I agree. I know EDS had to set up a completely different network for GM to firewall China from the rest of the company. It is well known fact that China tells companies that certain people (communist party officials) will be put in certain positions. And their sole job is to steal patent info and trade secrets from the company.
And China’s culture teaches it’s good to steal from the rich...not by theft, but by trickery and deceit. Google being fairly new to the global market may not have known this and went into China as they did all other countries and gave the keys to the kingdom to the communist official not realizing he was there to steal their info for the state.
I’m tired of the Chicoms reading my emails!
But what about the DOJ? They are trying to get Yahoo to turn over emails withOUT a search warrant!
You may not have heard about it since GW is no longer President.
If you RTFA, you’ll see that the initial penetration was via a Microsoft software package, Messenger, then stealing Google source code via what sounds like a Windows penetration.
I quote thusly:
“The theft began with an instant message sent to a Google employee in China who was using Microsofts Messenger program, according to the person with knowledge of the internal inquiry, who spoke on the condition that he not be identified.
By clicking on a link and connecting to a poisoned Web site, the employee inadvertently permitted the intruders to gain access to his (or her) personal computer and then to the computers of a critical group of software developers at Googles headquarters in Mountain View, Calif. Ultimately, the intruders were able to gain control of a software repository used by the development team. “
Do you know what OS the user clicked on was? Was it linux, Windows, OS X, or some other OS?
I believe Google has a lot of Linux in their envirnment. And if it was an inside job they would have known about the version and patch level of Linux.
Just becasue they used messenger to send the link doesn’t mean messenger was the vulnerability.

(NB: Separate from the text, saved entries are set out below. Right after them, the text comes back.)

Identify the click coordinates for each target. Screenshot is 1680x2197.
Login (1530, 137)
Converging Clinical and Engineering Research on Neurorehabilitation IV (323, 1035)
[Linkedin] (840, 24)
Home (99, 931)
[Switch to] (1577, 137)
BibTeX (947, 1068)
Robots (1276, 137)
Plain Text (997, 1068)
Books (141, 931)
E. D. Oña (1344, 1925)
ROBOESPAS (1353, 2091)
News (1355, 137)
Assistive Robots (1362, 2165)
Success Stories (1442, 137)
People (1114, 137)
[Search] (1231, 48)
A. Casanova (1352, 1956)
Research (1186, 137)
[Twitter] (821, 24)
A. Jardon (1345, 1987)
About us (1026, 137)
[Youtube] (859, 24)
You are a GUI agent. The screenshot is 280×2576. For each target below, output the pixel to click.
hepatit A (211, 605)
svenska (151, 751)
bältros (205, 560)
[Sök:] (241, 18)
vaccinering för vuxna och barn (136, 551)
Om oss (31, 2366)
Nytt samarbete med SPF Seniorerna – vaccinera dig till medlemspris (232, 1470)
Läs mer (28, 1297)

And if it was Windows (or any OS for that matter) was it a known vulnerability with a fix already available and Google didn’t push it to all their desktops? If so, that is a real concern as Google isn’t properly maintaining their inside environment with current security patches.
ChiCom war-hackers showing Google the price for disobeying dear leader.
One of the biggest problems with “computing in the cloud.”
Well that and the fact that the government claims to have rights to view your information without a search warrant!
That is really the killer. How can a company rely on cloud computing if the DOJ is claiming they get free access to all cloud based emails and IM sessions without a search warrant?
Need to move to digital certs and pin numbers.
But if their is a backdoor that will do you no good.
Google’s source repository is probably on some variant of Unix - perhaps Linux, perhaps something else. Most all serious s/w shops use some variant of Unix for their servers and their SCM repositories.
Here’s more information on the widespread source-code filching operation out of China:
http://www.wired.com/threatlevel/2010/01/google-hack-attack
The Windows machine penetrated most likely had a SCM client installed, so there was no need to penetrate the Linux/Unix/whatever machine that holds the SCM repository. If you penetrate an authorized client machine, you just invoke the client s/w and use scammed passwords to get in. You really don’t care what the other end of the SCM pipe is - or where it is.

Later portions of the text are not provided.